Dog Skin Turning Black Itching
When a dog’s skin is turning black and itching, it is possible that the cause is flea bites. Dogs react differently to parasites infestation with some suffering hypersensitivity to flea bites. Some dogs will have allergic reactions to things they get into contact with too. These may cause irritation and inflammation which are accompanied by itching. Prolonged exposure to the irritants will also contribute to darkening of the skin.
Recovery from Dog Skin Turning Black
Since the causes of the skin turning black in dogs are varied, there is no single way of dealing with the discoloration. However, interventions aimed at eliminating the causes can halt the darkening process. Unfortunately, once dog skin discoloration occurs on any part of the body, it may take a long while to clear. In most cases, the darkening only fades with time and the skin never really goes back to its initial color.

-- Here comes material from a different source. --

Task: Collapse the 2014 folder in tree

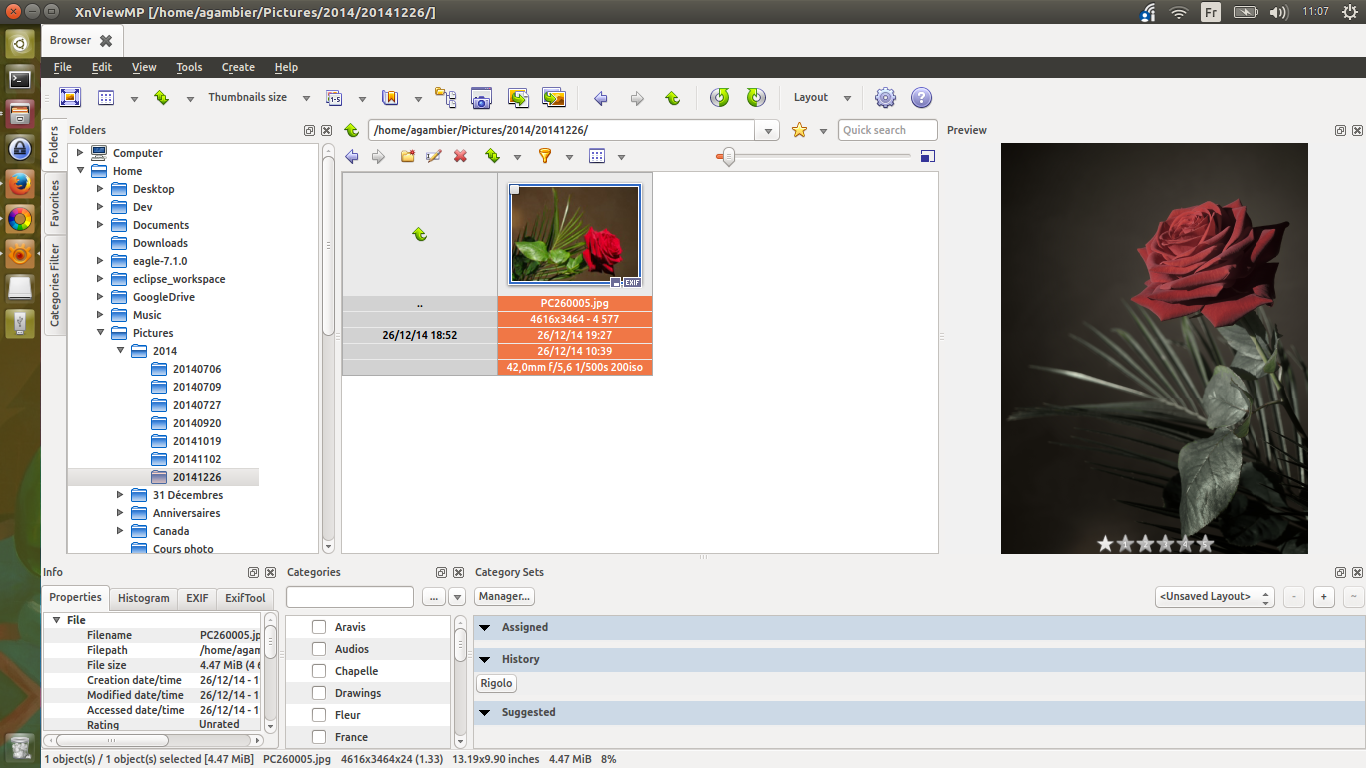Action: click(120, 351)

With that in mind, once you recognize that your dog’s color is turning black, take them to the veterinarian for proper diagnosis and advice on the best intervention. Follow the instructions given to relieve your dog from any discomforts. After that you can do the following to ensure the overall health of your dog’s skin:
- Bathe your dog with an oatmeal shampoo regularly. The water temperatures should be lukewarm. This will help with getting any irritants off the skin as well as keep the skin clean.
- Only feed your dog good quality food. It should be free of anything your dog might be allergic to.
- To keep fleas at bay, use anti-flea shampoos. Brushing your dog with a flea comb can also help identify their presence before they grow into a full-blown infestation.
- When your dog comes in from the outside, ensure you rinse off their feet to get rid of any allergens or irritants they may have encountered.